DATA PROVIDED:
----------
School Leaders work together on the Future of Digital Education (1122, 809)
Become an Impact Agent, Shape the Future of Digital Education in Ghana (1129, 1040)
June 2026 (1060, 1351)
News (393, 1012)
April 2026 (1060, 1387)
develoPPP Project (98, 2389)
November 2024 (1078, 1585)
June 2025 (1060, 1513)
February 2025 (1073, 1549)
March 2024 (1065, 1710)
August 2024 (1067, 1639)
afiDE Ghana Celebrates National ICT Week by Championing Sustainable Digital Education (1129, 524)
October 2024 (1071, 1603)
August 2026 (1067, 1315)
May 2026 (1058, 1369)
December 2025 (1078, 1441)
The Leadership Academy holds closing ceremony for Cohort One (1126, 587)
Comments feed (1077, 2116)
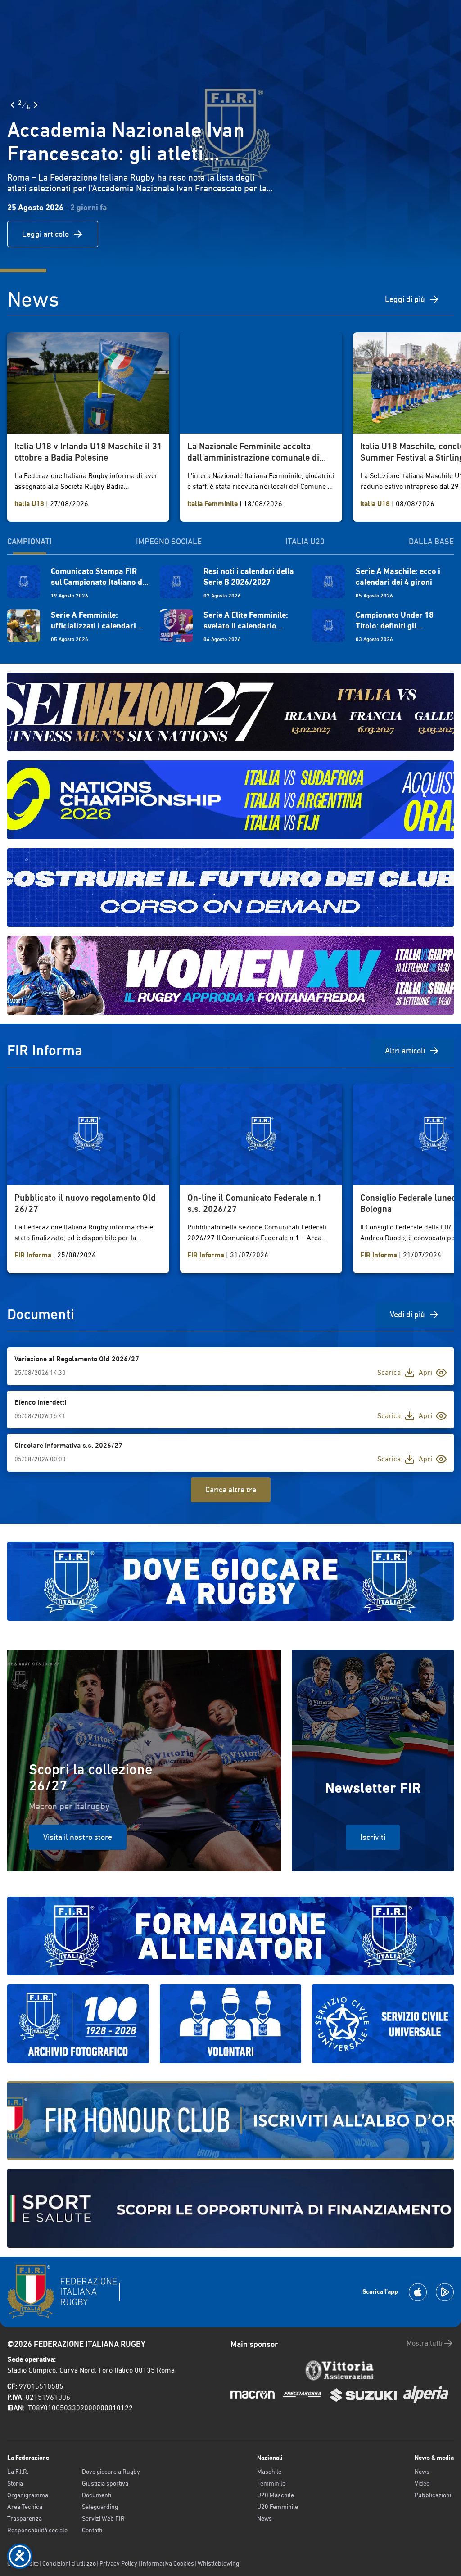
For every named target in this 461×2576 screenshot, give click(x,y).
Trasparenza (24, 2518)
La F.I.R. (17, 2471)
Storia (15, 2483)
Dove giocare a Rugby (111, 2471)
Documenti (96, 2495)
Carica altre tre (230, 1489)
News (264, 2518)
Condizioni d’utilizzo (69, 2563)
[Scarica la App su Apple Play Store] (418, 2292)
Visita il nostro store (77, 1837)
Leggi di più (405, 299)
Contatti (92, 2530)
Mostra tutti (425, 2343)
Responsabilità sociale (37, 2530)
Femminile (271, 2483)
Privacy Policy (118, 2563)
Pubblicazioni (433, 2495)
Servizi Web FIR (103, 2518)
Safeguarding (100, 2506)
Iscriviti (372, 1837)
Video (422, 2483)
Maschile (269, 2471)
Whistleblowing (218, 2563)
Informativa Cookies (167, 2563)
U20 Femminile (277, 2506)
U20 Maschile (275, 2495)
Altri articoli (405, 1050)
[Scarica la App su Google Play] (445, 2292)
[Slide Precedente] (12, 105)
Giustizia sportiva (105, 2483)
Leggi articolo (45, 234)
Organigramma (27, 2495)
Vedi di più (407, 1314)
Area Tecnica (24, 2506)
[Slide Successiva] (35, 105)
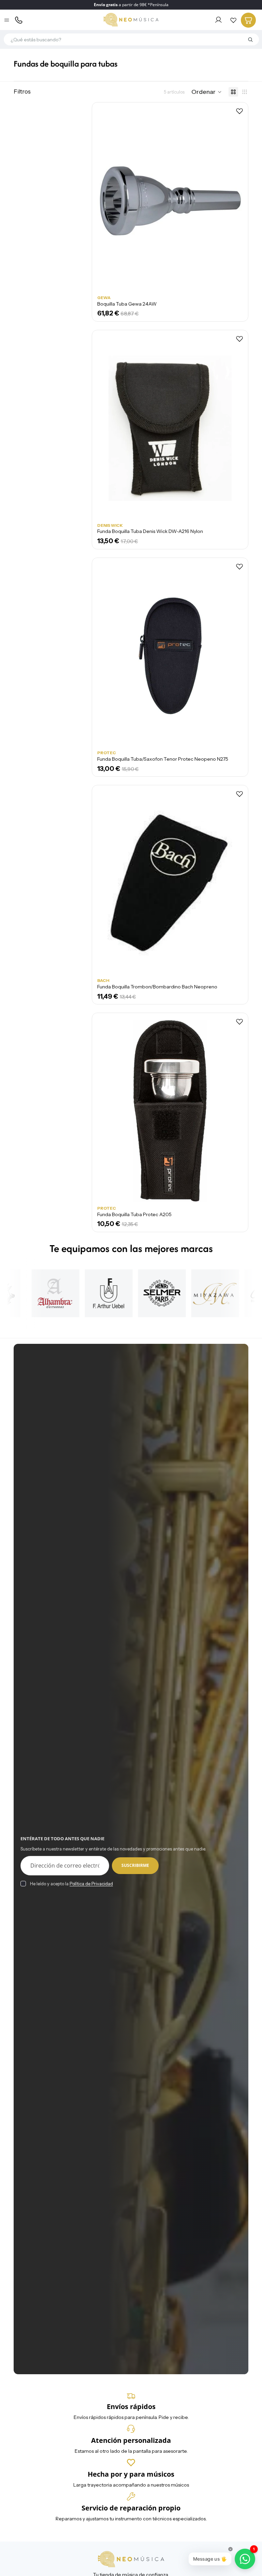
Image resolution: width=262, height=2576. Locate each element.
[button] (206, 91)
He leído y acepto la (71, 1883)
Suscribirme (135, 1865)
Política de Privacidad (91, 1883)
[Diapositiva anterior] (107, 1110)
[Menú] (7, 20)
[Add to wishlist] (239, 111)
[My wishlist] (233, 20)
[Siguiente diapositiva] (232, 1110)
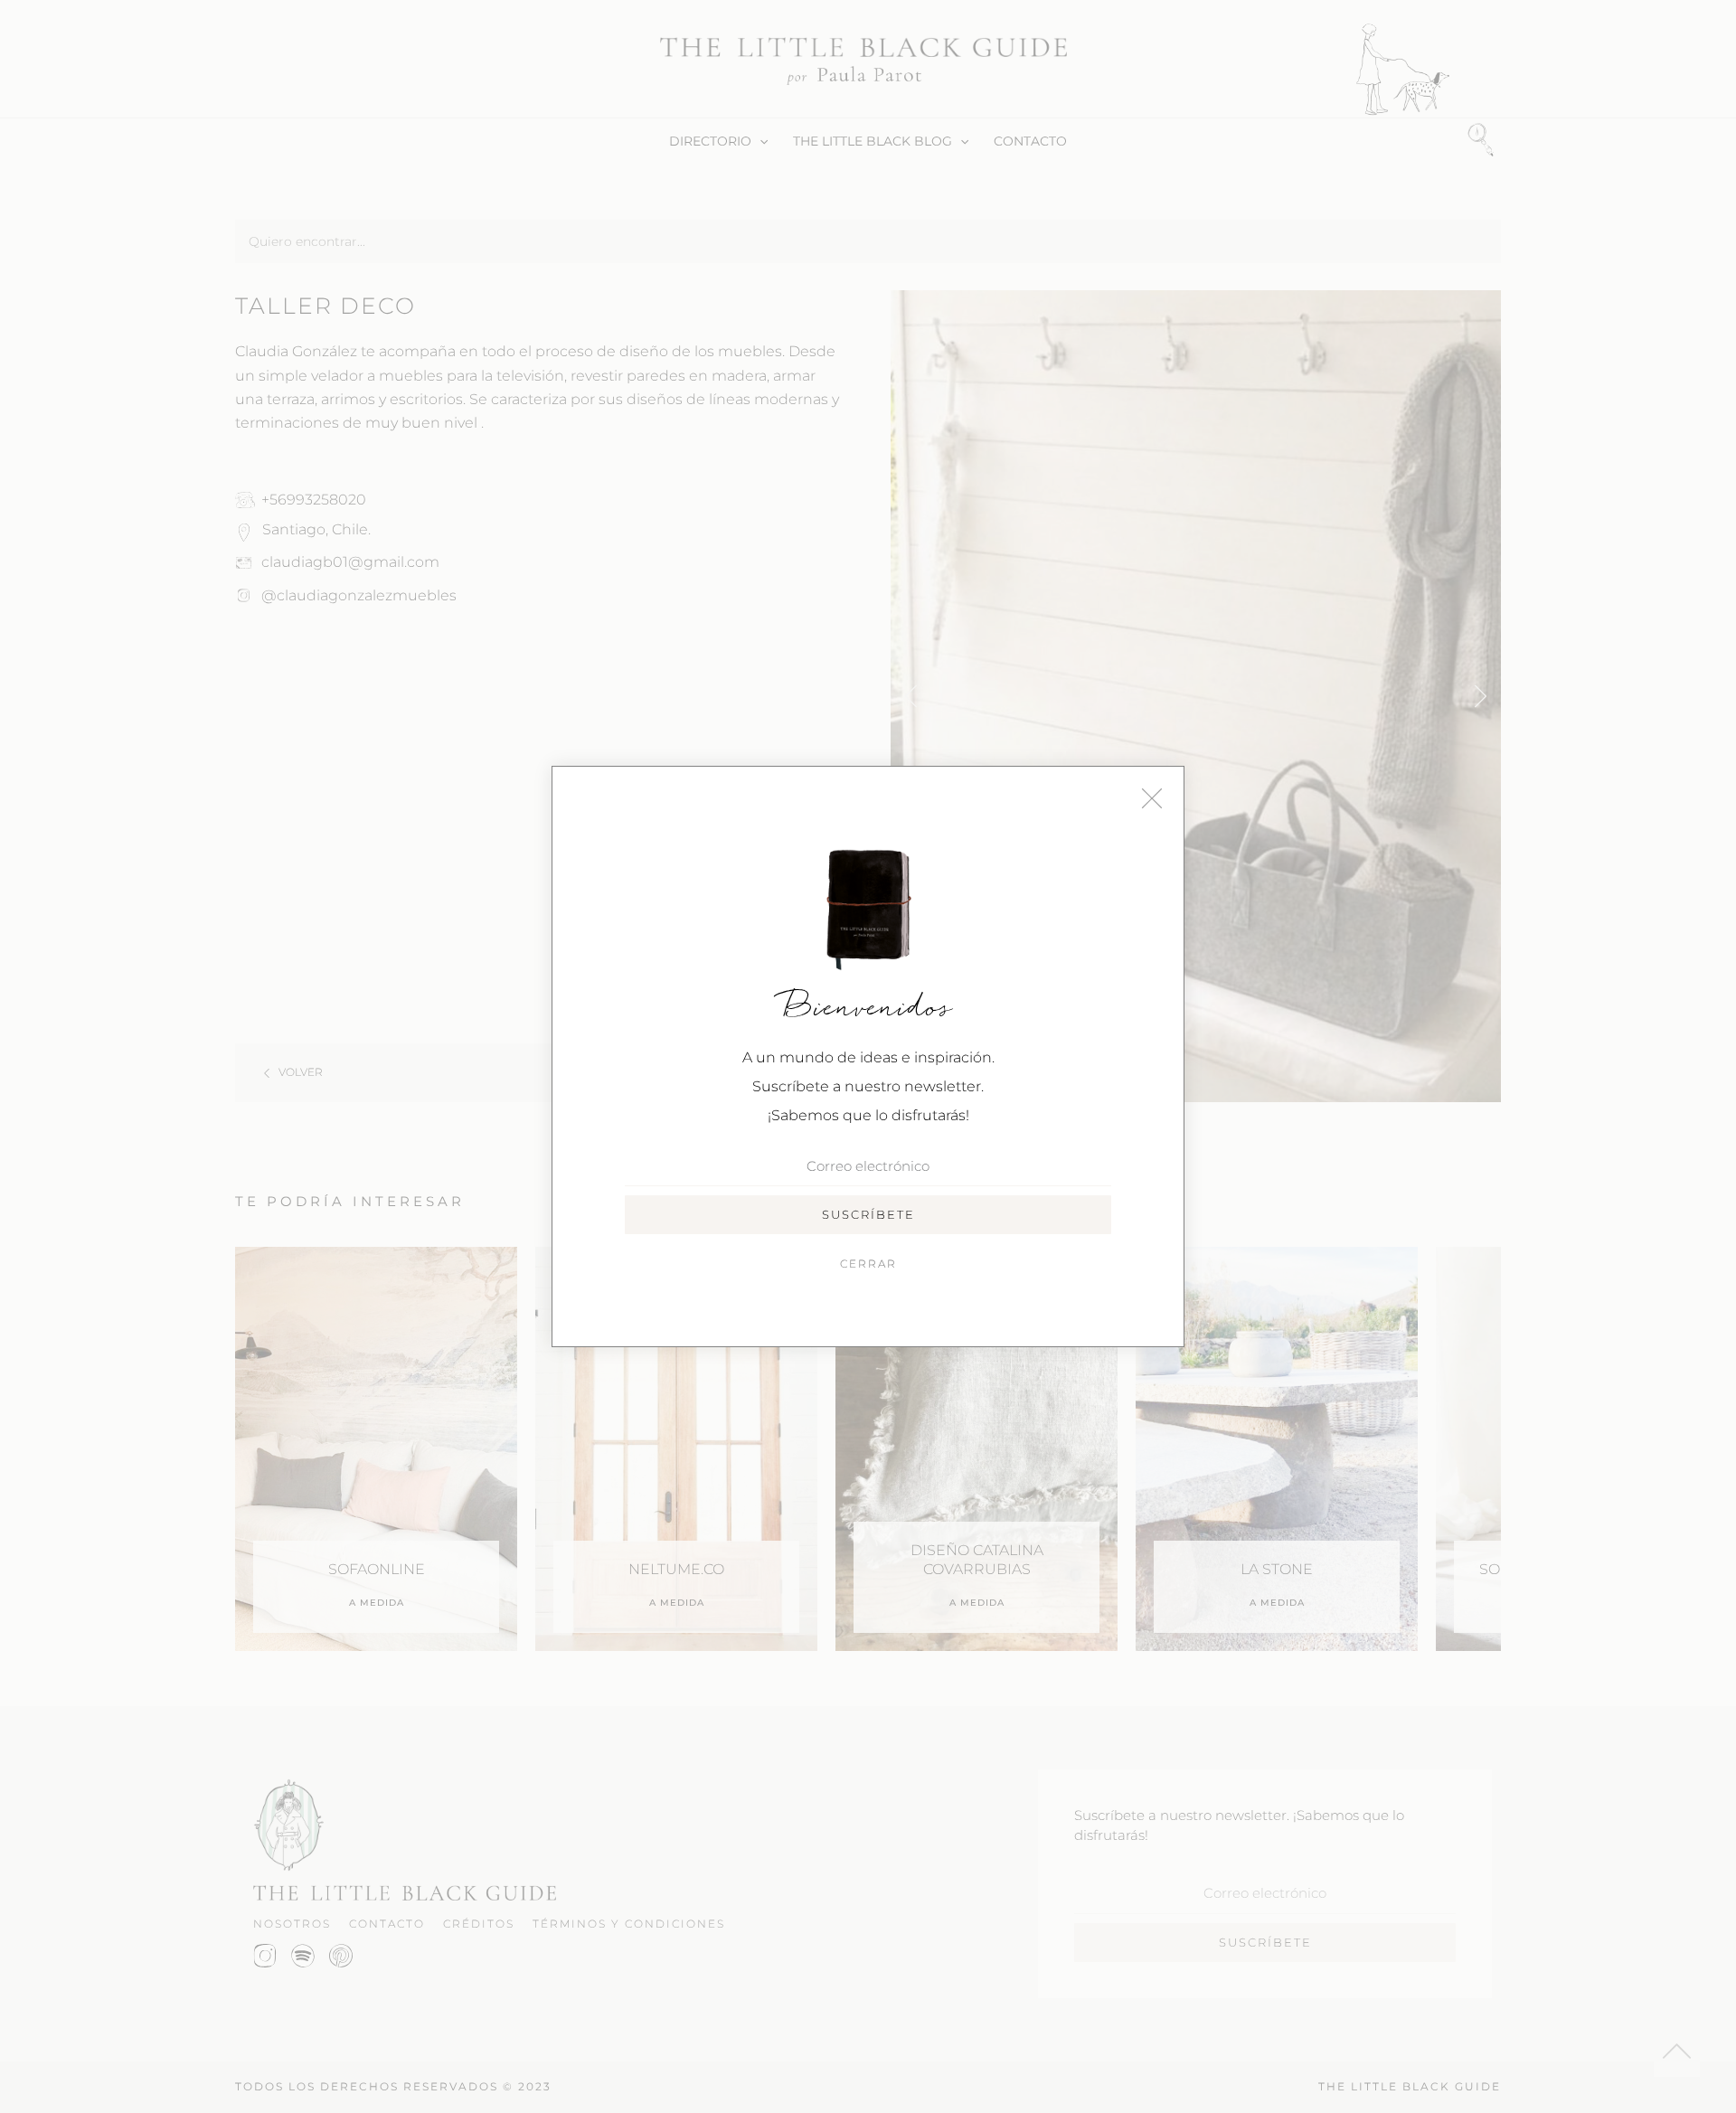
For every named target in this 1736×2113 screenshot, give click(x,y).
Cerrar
----------
Print the records above exactly as they stand, but leave out the pictures.

School Leaders work together on the Future of Digital Education (1122, 809)
Become an Impact Agent, Shape the Future of Digital Education in Ghana (1129, 1040)
June 2026 (1060, 1351)
News (393, 1012)
April 2026 (1060, 1387)
develoPPP Project (98, 2389)
November 2024 (1078, 1585)
June 2025 (1060, 1513)
February 2025 (1073, 1549)
March 2024 (1065, 1710)
August 2024 (1067, 1639)
afiDE Ghana Celebrates National ICT Week by Championing Sustainable Digital Education (1129, 524)
October 2024 (1071, 1603)
August 2026 (1067, 1315)
May 2026 (1058, 1369)
December 2025 (1078, 1441)
The Leadership Academy holds closing ceremony for Cohort One (1126, 587)
Comments feed (1077, 2116)
For every named target in this 461×2576 screenshot, give click(x,y).
Trasparenza (24, 2518)
La F.I.R. (17, 2471)
Storia (15, 2483)
Dove giocare a Rugby (111, 2471)
Documenti (96, 2495)
Carica altre tre (230, 1489)
News (264, 2518)
Condizioni d’utilizzo (69, 2563)
[Scarica la App su Apple Play Store] (418, 2292)
Visita il nostro store (77, 1837)
Leggi di più (405, 299)
Contatti (92, 2530)
Mostra tutti (425, 2343)
Responsabilità sociale (37, 2530)
Femminile (271, 2483)
Privacy Policy (118, 2563)
Pubblicazioni (433, 2495)
Servizi Web FIR (103, 2518)
Safeguarding (100, 2506)
Iscriviti (372, 1837)
Video (422, 2483)
Maschile (269, 2471)
Whistleblowing (218, 2563)
Informativa Cookies (167, 2563)
U20 Femminile (277, 2506)
U20 Maschile (275, 2495)
Altri articoli (405, 1050)
[Scarica la App su Google Play] (445, 2292)
[Slide Precedente] (12, 105)
Giustizia sportiva (105, 2483)
Leggi articolo (45, 234)
Organigramma (27, 2495)
Vedi di più (407, 1314)
Area Tecnica (24, 2506)
[Slide Successiva] (35, 105)
Image resolution: width=262, height=2576. Locate each element.
[button] (206, 91)
He leído y acepto la (71, 1883)
Suscribirme (135, 1865)
Política de Privacidad (91, 1883)
[Diapositiva anterior] (107, 1110)
[Menú] (7, 20)
[Add to wishlist] (239, 111)
[My wishlist] (233, 20)
[Siguiente diapositiva] (232, 1110)
For every named target in this 1736×2113 screenshot, give click(x,y).
Cerrar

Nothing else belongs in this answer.